George Washington Papers

To George Washington from Brigadier General Benedict Arnold, 31 January 1777

From Brigadier General Benedict Arnold

Providence Janry 31. 1777

Dear General

By the best Intelligence we have been able to procure, of the Enemies Force on Rhode Island, they consisted of about Six Thousand Men, Eleven Regiments of British, and four of Hessians, Two thousand, embarked the 21st Inst. In Twenty four Transports, & sailed from New Port three days since suposed for New York, as they were seen of New London, part of the remainder, beleived About fifteen hundred Are dispersed Over the Island, in seeming great Security, they have a small Fort Opposite Bristol Ferry, & are raiseing a work Opposite Foggland Ferry, One of their Frigates was lately drove from thence, & was yesterday, replaced by a Fifty Gun Ship, & two Tenders, which we are prepareing to Attack by Guns on Shore, & our Gallies, which are Ordered down.1

At a Councill of General Officers held a few days since it was Advised, to land a Body of eight Thousand Men, (If they can be procured) on Rhode Island; And Attack the Enemy in the following Manner; Vizt Five thousand Men with proper Artillery to embark at Howlands Ferry, & land Nearly Opposite Foggland Ferry and take Post on a high ground, under Cover of a thick wood on the Middle of the Island, Six Miles this side of New Port. Three Thousand Men to Embark at Bristol and Howlands Ferry, and Attack the Enemy In the different Posts, a diversion to be made by a Party from Seconnet who are to land three miles from New Port,2 at the Same time Two Fireships are to be sent into New Port among the Transports—Two Frigates, & two Gallies are to be placed between Bristol, & Howlands Ferry, which with the Batteries will effectually secure our retreat. we Are makeing every Necessary preperation of Boats, Artillery &c. which will be compleat in Two, or three, weeks, nothing will be wanting but Men, we have at Present only four Thousand, Not more than one thousand more (of the Six ordered) can be expected, with this Number, as they Are chiefly raw Militia, I beleive your Excellency will not think it prudent for us to make a general Attack; The deficiency, I know of no way of makeing up but by calling in four, or Five, Continental Regts From the States of Massachusets Bay, & New Hampshire, If this number can be procured, we have a good prospect of dislodgeing the Enemy from New Port, If not we must be Content to harrass them with small parties I supose Major General Spencer has wrote your Excellency very particularly on the Subject, & will wait for your directions in the Matter.

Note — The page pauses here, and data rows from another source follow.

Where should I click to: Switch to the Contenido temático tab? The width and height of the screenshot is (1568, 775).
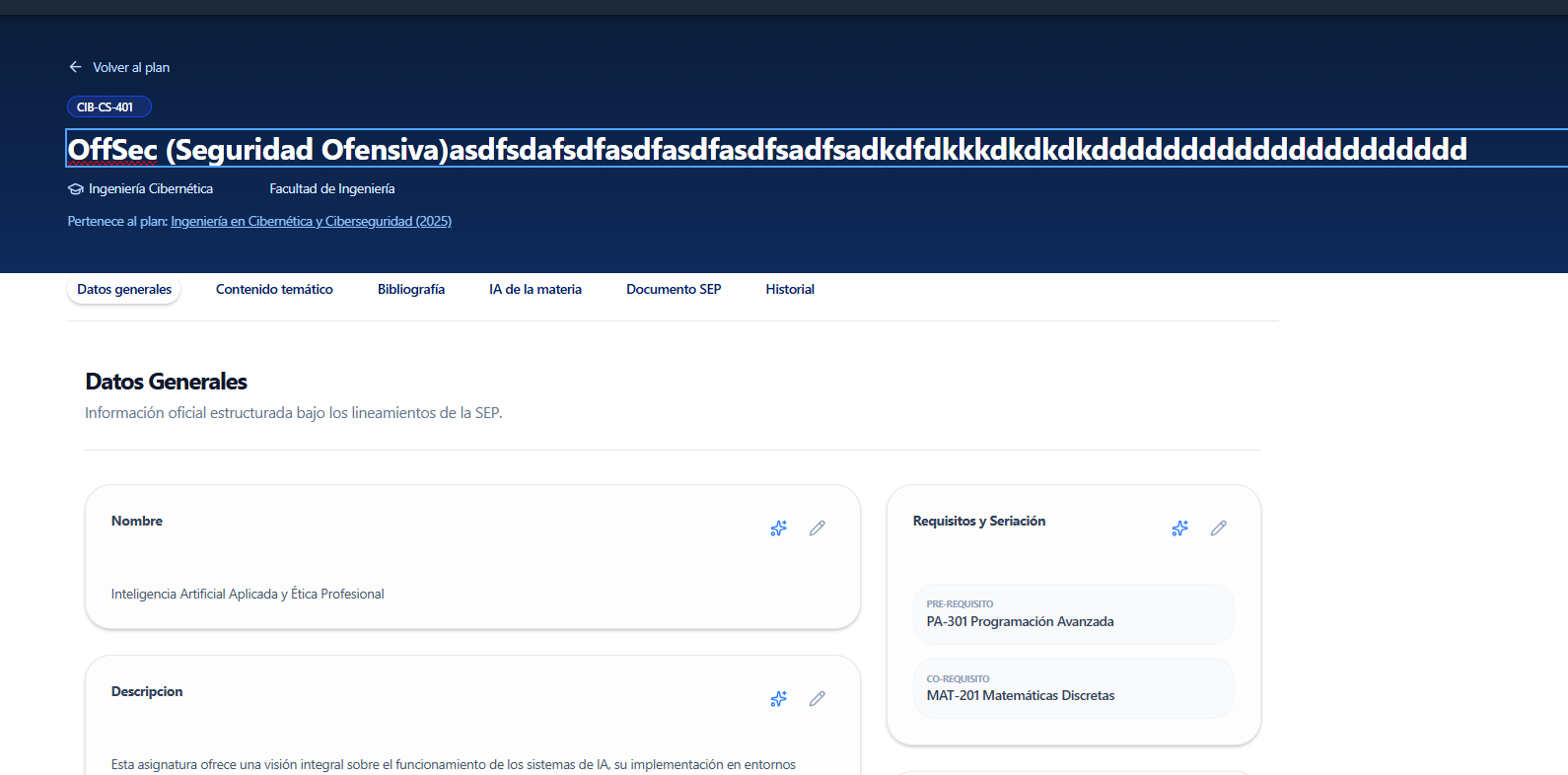[274, 290]
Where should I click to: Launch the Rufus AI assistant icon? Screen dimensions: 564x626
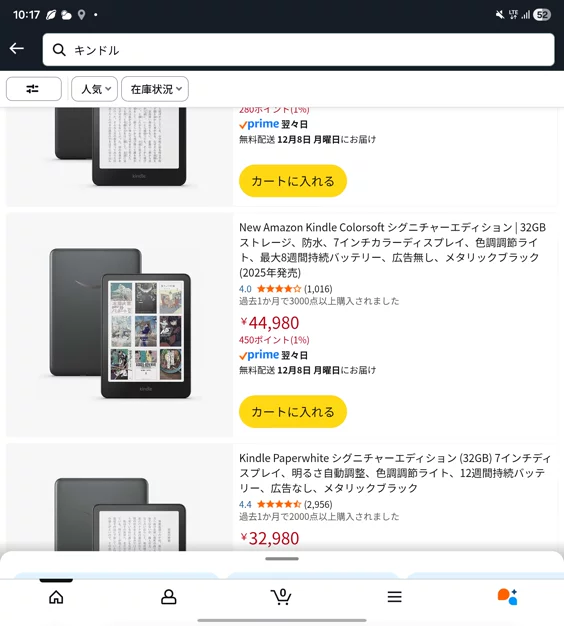point(507,597)
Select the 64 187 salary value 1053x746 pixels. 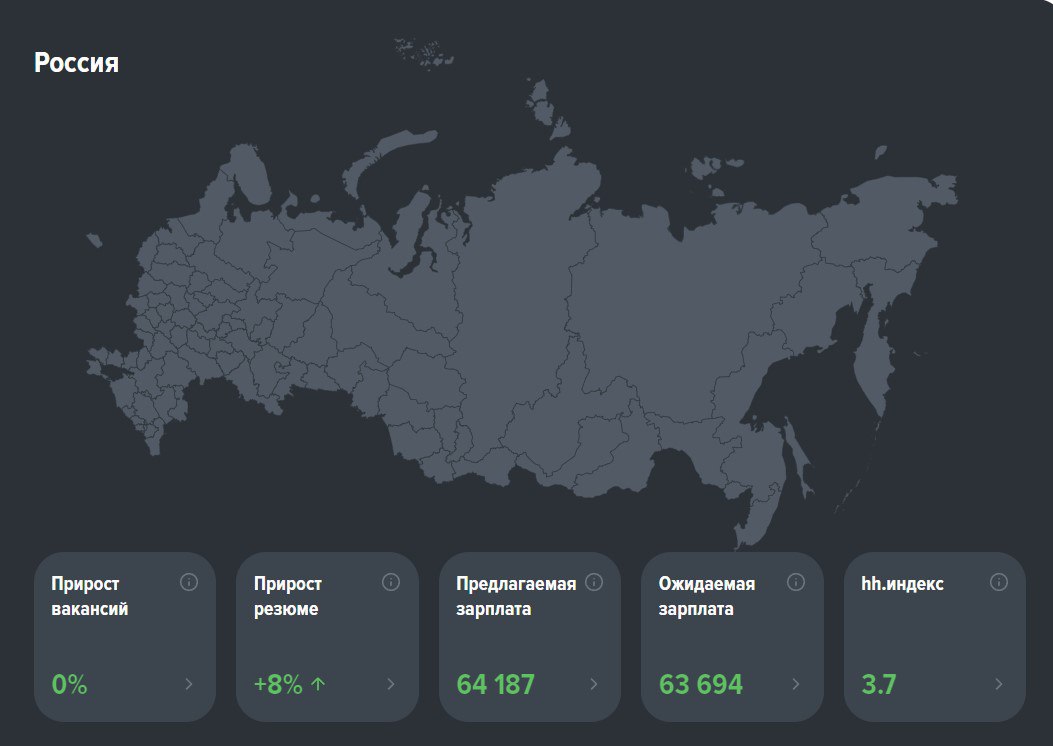(495, 685)
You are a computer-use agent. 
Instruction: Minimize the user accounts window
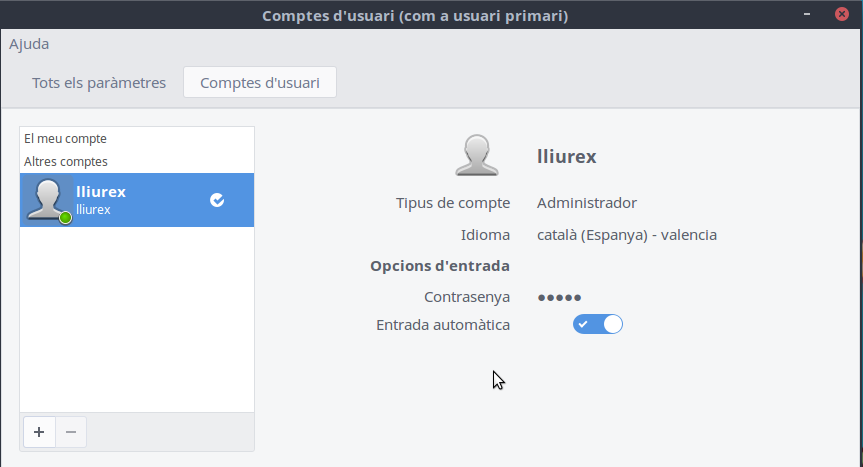point(808,15)
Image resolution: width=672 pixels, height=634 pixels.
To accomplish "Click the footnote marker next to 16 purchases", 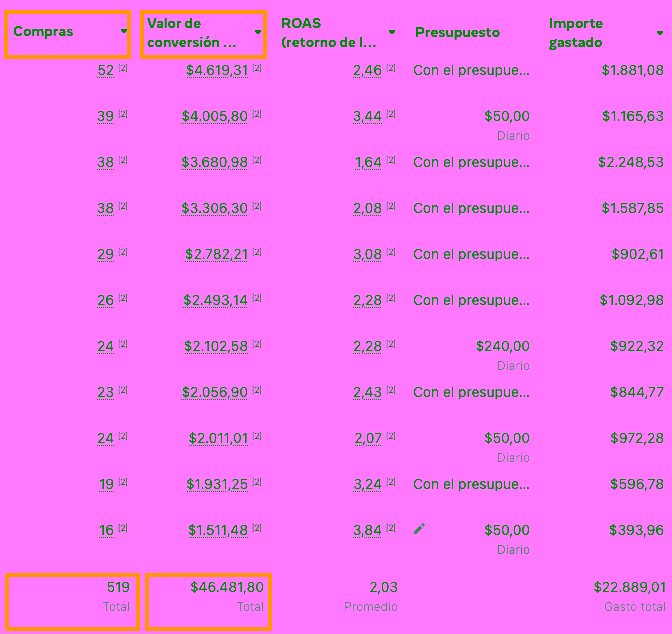I will click(x=124, y=529).
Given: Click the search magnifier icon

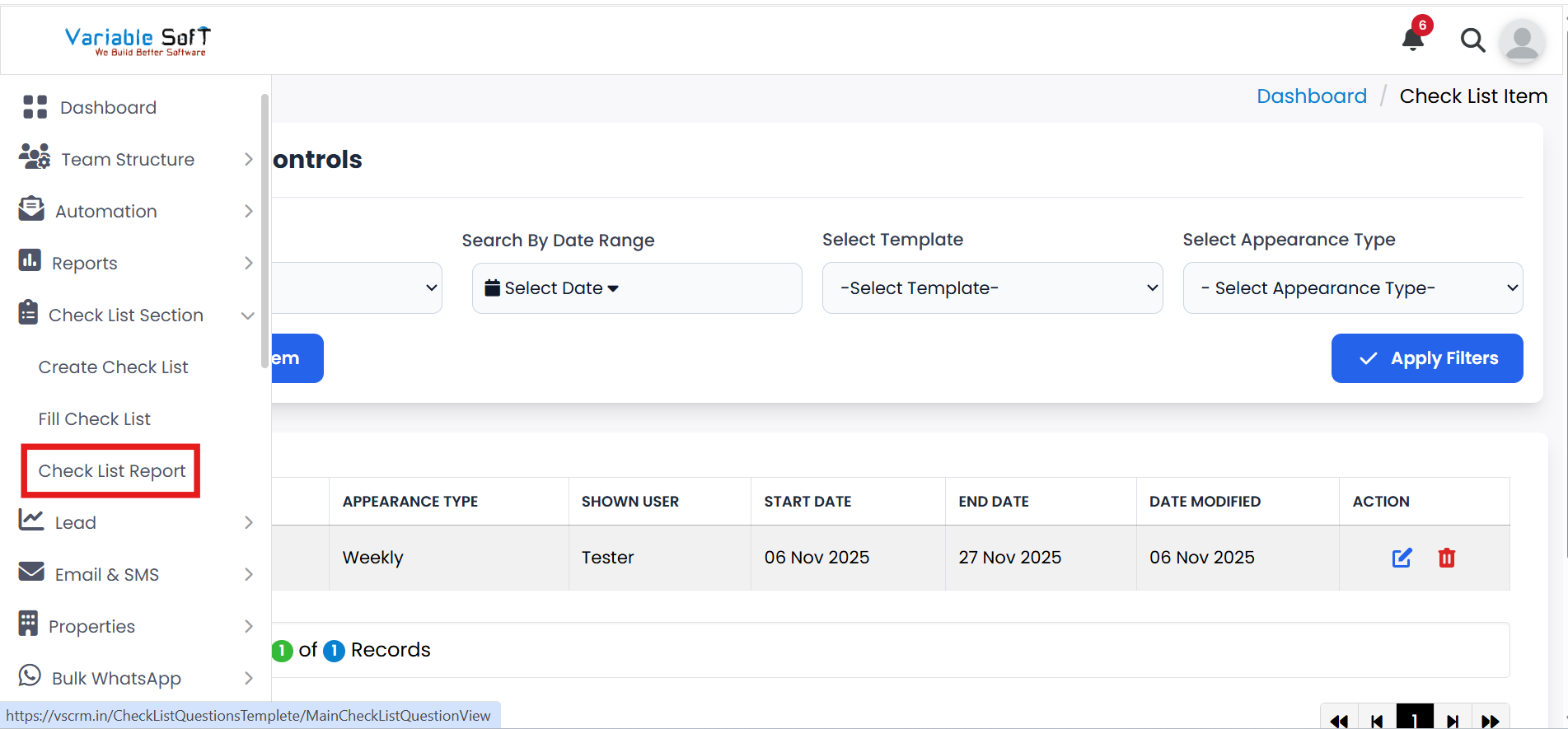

This will be Delivered your Excellency by Capt. Mansfield, whom I recommended in my last as a proper Person to Command a company of Artillery,3 If your Excellency should think proper to Appoint him, I beg the favour that He may be alowed to return here emediately. I am with Sentiments of great Respect & esteem Dear General Your Affectionate & most Obedient Humble Servt

B. Arnold

P.S. I have Inclosed a Plan of Rhode Island, & the Adjacent Country, by which you will Observe the great Difuculty in Comeing at the Enemy, & the Necessity of haveing a Superior Force If we land on the Island.4



1Bristol Ferry is near the north end of the island of Rhode Island, about ten miles north of Newport, and Fogland Ferry is on the island’s east shore, about five miles above Newport.

2Howland’s Ferry is on the northern end of the island of Rhode Island about two miles east of Bristol Ferry and five miles north of Fogland Ferry. These three ferries connected the island to the mainland. Sakonnet Point is east of the island at the mouth of the Sakonnet River.

4The enclosed map of Rhode Island has not been identified.